• SOURCE EXTRACT:

>>>

“If SHE were my mommy…”

Mommy shopping. One of the joys of parenting wounded children. For these kids, the grass is ALWAYS greener on the the other side. That’s the way all of us think from time to time, but for these kids this way of thinking becomes a way of life. No matter who they live with, they are always looking for someone better.
“What is mommy shopping?” you ask. Basically, when a child with Reactive Attachment Disorder has fun with anyone besides mom, they tend to begin fantasizing about what it would be like if that person was their mom. And….usually their current mom doesn’t stack up against their fantasy about what it would be like to live with this other person. Their adoptive mom could be the most amazing person on the planet. It just doesn’t matter. It’s more about defense mechanisms and faulty thinking than reality. Another way to keep their family at a distance when they start to get too close.
When I’ve asked my kids to finish the sentence “If ______was my mom….” they usually finish it with ideas like, “….I wouldn’t ever have to do chores,” or “…they wouldn’t make me clean my room,” or “….they would give me way more attention than you do.” Their fantasies have no grounding in reality. They just haven’t had enough of an understanding of how things work in families. They don’t get the fact that every family has issues. Every family member must work in some way. Every mom and dad must pay bills. Moms and dads simply cannot give every waking moment to dote over their child. No family would be good enough, let alone “perfect” by their standards.
When my daughter first lived with us, anywhere I took her she would try to leave me and go talk to any and every female in the room. I’d take her swimming to have fun…she’d be over in the hot tub trying to get the attention of some unsuspecting woman. Even after a year of living with us, I took her out to eat to have some fun, one-on-one mother-daughter time. She spent the entire time watching a young family with complete yearning in her eyes. Wouldn’t even look at me. Wouldn’t talk to me. I finally told her, “My darling daughter. You look at that family with longing, as if your life would be complete if you could just be a part of THAT family. Yet, you have a family right here who loves you that you completely push us away. It wouldn’t matter what family you were in….you would never be content. And you won’t be content, until you start allowing love to come in without trying to find it in every place you can’t get it from.”
It takes a while to get rid of “mommy shopping.” And it seems to pop up from time to time, as well. This past Christmas break, after 2 years of living with us, my daughter went with a friend and her mom twice to do something fun. When she came back from the second time, she was beside herself wailing. It took me two hours to calm her down. When she started to be honest with what was going on, I (once again) had her finish the sentence. ”If _____ were my mom….” Her finish to the sentence? ”….she would take me shopping every day.” She honestly thought that because this family went shopping the two times she she was with them, that they did it EVERY single day. Three year old thinking in a 12 year old body.
My daughter just spent last weekend with grandma, as well as some time with her aunt. She had a blast, as she should with her extended family. It was a fun weekend. We set it up to be that way. But, a week after picking her up, I could tell that all was not well. I could tell that she had been doing some subtle “mommy shopping.” Luckily, she has an amazing grandma and aunt, who, once they knew what she was thinking, were able to dispel the false thinking and explain that things would be the same if she lived with them (yes, she WOULD have to do chores and NO they would NOT take her shopping every day). They both reinforced how much I love her and how good of a mom she already has. That really helped. Besides that, I made it clear that I will be her mom for the rest of her life. Even if she found someone she liked better than me, she’s stuck with me….like it or not.

<<<

• ACTIONS TO TAKE:
[1] In the post on mommy shopping, how long does the writer say she will be her daughter's mom?
[2] Edit the post on mommy shopping from "When I’ve asked" to "by their standards.", putting "homework" in place of "chores".
[3] Resume the post on mommy shopping after its last sentence.
Nothing in the records is required here.

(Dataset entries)
>>>

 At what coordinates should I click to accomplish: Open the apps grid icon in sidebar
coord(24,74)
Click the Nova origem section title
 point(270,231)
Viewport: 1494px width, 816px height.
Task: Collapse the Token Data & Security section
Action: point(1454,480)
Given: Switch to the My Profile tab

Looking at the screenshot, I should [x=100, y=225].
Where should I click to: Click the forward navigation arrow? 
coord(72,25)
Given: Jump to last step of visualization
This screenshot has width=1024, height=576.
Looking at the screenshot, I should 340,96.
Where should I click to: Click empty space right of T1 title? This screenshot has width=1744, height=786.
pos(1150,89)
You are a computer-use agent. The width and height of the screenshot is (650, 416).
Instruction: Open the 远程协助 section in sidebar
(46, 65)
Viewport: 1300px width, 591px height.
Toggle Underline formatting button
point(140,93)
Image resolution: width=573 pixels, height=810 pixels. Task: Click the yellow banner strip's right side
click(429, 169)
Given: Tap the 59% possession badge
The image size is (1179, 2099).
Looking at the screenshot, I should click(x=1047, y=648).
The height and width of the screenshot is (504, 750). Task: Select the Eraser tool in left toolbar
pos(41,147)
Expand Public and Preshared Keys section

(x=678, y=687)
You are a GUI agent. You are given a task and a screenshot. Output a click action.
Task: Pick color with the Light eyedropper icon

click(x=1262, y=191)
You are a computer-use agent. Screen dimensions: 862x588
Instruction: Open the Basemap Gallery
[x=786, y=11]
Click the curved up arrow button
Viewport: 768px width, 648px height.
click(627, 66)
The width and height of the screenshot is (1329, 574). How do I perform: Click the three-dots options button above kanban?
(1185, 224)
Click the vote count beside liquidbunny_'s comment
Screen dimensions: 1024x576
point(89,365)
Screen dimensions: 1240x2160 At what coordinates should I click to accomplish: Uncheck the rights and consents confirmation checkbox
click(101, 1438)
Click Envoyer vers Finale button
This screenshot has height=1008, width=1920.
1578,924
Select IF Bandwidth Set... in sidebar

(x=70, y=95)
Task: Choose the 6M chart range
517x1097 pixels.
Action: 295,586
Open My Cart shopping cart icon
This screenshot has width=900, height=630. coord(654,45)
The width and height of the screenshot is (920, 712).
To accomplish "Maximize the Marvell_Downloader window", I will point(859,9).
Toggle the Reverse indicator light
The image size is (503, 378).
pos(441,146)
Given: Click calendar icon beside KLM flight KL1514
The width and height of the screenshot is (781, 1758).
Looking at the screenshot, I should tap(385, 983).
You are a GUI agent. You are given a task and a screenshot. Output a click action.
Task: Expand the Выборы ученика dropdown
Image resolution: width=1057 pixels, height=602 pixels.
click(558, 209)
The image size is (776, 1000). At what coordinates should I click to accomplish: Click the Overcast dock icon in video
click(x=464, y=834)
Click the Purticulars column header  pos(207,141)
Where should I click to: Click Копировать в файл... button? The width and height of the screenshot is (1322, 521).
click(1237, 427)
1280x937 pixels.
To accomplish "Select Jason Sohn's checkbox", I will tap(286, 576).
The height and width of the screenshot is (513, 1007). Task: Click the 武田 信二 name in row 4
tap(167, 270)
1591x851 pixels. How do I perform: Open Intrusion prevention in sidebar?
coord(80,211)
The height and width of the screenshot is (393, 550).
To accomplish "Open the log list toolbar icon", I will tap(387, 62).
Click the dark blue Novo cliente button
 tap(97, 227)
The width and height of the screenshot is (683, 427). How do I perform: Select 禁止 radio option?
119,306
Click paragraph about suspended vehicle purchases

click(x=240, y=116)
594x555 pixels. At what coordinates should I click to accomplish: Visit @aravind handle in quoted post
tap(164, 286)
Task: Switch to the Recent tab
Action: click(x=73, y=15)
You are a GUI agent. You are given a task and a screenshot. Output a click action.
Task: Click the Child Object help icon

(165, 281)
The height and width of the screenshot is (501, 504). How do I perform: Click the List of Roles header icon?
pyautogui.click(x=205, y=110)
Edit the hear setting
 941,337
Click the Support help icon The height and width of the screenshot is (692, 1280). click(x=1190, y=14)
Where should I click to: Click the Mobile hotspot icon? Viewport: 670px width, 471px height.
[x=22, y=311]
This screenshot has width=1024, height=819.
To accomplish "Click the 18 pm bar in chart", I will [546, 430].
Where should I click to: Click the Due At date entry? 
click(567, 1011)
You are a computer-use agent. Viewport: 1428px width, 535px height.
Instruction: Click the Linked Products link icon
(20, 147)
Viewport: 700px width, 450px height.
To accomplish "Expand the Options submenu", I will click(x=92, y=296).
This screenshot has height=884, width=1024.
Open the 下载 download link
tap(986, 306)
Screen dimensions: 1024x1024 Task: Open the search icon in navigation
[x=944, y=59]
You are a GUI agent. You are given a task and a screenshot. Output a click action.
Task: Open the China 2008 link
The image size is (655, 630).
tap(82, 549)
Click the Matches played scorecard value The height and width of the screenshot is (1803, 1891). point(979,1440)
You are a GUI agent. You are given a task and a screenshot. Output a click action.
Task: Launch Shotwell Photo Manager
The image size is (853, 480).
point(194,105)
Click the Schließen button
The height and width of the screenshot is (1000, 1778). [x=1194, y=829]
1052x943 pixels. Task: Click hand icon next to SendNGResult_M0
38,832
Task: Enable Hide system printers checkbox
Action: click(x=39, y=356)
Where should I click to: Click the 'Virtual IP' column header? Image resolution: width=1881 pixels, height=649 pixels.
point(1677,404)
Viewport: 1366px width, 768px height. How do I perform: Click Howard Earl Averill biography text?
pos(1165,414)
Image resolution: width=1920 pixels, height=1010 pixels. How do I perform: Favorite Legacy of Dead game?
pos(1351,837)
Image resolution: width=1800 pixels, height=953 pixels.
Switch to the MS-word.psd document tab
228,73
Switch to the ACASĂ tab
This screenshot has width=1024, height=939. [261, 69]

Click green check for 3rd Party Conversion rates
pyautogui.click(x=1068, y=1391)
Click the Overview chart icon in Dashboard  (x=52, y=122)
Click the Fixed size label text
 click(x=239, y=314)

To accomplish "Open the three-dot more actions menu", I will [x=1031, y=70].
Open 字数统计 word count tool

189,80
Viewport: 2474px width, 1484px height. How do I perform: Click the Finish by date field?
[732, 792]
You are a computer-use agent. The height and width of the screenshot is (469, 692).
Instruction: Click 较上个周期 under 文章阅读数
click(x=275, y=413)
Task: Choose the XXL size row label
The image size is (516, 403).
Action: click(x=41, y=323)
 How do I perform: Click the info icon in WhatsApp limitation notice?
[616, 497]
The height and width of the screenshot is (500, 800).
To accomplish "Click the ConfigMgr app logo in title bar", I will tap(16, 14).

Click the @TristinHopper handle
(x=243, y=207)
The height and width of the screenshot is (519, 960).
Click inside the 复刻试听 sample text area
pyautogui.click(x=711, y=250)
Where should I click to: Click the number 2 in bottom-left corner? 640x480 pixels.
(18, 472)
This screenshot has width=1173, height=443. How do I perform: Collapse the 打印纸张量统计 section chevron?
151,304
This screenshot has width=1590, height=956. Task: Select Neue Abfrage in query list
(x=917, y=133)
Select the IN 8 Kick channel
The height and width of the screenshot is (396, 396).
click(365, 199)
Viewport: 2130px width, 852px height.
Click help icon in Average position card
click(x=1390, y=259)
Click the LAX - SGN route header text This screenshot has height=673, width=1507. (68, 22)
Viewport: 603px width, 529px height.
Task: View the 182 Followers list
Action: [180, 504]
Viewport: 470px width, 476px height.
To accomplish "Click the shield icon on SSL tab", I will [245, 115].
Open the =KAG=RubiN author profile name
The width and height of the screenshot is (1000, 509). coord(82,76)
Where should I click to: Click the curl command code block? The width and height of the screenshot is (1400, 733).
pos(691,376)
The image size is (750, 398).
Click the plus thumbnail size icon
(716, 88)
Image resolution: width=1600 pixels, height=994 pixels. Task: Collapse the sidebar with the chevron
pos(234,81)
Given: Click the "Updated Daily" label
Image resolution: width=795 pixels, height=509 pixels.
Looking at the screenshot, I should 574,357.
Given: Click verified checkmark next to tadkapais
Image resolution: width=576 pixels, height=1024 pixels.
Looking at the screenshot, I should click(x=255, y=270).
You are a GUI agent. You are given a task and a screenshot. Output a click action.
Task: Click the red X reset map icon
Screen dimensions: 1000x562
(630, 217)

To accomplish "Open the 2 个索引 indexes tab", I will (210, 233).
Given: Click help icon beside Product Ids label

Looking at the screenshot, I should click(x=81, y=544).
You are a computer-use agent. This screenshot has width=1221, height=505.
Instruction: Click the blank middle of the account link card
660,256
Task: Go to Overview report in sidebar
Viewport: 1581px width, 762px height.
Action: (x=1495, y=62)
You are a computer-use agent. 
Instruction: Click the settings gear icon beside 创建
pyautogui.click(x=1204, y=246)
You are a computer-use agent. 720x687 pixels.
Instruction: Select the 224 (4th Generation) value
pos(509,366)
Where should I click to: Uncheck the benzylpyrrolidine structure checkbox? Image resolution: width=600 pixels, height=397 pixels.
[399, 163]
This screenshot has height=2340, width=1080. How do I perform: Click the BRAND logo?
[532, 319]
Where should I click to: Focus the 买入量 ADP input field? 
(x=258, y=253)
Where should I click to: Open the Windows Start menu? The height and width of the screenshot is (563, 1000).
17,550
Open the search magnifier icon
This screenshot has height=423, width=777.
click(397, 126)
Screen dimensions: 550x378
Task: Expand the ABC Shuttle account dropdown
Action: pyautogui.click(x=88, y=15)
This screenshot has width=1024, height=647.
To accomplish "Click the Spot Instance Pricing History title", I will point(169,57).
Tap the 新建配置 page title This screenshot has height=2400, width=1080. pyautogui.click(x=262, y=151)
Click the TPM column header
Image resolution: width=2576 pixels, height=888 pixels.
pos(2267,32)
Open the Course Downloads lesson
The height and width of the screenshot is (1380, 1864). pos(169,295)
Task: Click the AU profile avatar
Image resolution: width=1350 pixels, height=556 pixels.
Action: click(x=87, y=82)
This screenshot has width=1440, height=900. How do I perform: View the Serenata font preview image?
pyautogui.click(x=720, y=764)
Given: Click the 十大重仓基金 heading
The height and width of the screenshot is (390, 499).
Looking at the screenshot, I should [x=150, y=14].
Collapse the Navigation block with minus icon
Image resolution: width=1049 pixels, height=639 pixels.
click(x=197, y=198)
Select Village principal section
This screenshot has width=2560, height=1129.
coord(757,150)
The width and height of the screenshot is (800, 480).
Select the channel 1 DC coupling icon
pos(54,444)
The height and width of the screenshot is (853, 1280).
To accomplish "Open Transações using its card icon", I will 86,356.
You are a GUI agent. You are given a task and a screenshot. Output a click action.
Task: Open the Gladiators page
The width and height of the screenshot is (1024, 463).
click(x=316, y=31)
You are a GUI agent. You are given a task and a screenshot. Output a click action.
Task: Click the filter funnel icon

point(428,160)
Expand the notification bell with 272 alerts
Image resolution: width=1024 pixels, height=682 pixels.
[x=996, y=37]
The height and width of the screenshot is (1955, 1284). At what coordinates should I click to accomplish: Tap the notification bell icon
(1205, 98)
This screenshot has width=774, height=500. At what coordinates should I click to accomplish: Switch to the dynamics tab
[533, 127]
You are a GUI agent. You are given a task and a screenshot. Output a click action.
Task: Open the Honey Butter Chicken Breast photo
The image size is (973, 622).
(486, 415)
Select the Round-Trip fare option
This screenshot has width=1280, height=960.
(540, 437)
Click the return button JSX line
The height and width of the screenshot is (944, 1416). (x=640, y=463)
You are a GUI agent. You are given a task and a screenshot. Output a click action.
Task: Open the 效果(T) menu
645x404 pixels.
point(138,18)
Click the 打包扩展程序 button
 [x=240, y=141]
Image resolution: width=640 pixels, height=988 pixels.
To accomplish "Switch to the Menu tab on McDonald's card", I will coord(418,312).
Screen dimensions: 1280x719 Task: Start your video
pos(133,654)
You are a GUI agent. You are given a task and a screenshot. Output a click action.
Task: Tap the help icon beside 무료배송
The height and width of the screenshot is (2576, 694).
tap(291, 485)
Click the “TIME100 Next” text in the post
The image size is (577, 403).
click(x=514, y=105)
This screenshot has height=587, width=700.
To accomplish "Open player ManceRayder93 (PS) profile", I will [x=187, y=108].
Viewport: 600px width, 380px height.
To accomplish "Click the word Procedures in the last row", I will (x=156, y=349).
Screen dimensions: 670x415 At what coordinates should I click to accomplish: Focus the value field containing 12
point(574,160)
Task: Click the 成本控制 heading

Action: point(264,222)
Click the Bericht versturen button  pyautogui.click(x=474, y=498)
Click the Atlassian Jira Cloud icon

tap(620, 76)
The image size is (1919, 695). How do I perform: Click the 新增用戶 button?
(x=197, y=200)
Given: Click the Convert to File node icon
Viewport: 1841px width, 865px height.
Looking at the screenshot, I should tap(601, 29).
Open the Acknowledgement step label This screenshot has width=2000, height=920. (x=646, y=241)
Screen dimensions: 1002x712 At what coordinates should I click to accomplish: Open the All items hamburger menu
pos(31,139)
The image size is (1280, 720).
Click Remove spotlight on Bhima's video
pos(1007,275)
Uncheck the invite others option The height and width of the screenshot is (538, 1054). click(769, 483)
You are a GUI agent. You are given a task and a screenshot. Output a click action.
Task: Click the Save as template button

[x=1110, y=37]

<<<

• EXERCISE RESULTS:
[1] For the rest of her life.

[2]
When I’ve asked my kids to finish the sentence “If ______was my mom….” they usually finish it with ideas like, “….I wouldn’t ever have to do homework,” or “…they wouldn’t make me clean my room,” or “….they would give me way more attention than you do.” Their fantasies have no grounding in reality. They just haven’t had enough of an understanding of how things work in families. They don’t get the fact that every family has issues. Every family member must work in some way. Every mom and dad must pay bills. Moms and dads simply cannot give every waking moment to dote over their child. No family would be good enough, let alone “perfect” by their standards.

[3]
Wounded children live with many fallacies in their thinking. This is why they so difficult to parent and why therapy can be such an amazing help in their healing process. This whole “the grass is always greener” way of thinking can mess with them so many times. Part of our job is to help them get past this illogical way of thinking and living. And, as hard as it is, don’t take the “mommy shopping” personally. You could be June Cleaver and this child would be looking elsewhere. It takes time. A long time. Don’t give up, and know that you are not doing something wrong when they start to do this. It probably means you’re doing something right….you’re getting closer to their heart.

this is a great post to share with all of the “potential mommies” in my world! thank you!
Do they ever say “If Ann was my mom we could clean toilets and build lean-to’s every day!!” Ha. There are up sides (big back yard with lots of sticks) to our place but definite down sides (toilets to clean).
Ha! Actually, Ann….that’s why we absolutely ADORE you guys! Everyone should have a respite provider like you! You do such a good job of combining work and play that my kids love coming, but they don’t do the fantasizing! They are so healthy emotionally when they come back from your house. That’s why we LOVE having you guys involved in our family! Thanks for working so hard to help my kiddos get healthy!!
I have actually had to ask two friends if J could move in with them permanently because they were feeding into her mommy shopping. They started to believe all the horrible things about me that she was saying and I found my precious bundle of cranky pants being down right evil so that I would “time-out” her to either one of the two perspective parents. She was misbehaving in order to go be treated like a queen. Once I told my friends that she could easily be placed in their homes, they understood the dilemma that they were creating. But now my friendships are strained. It is hard to parent wounded children. Isolating.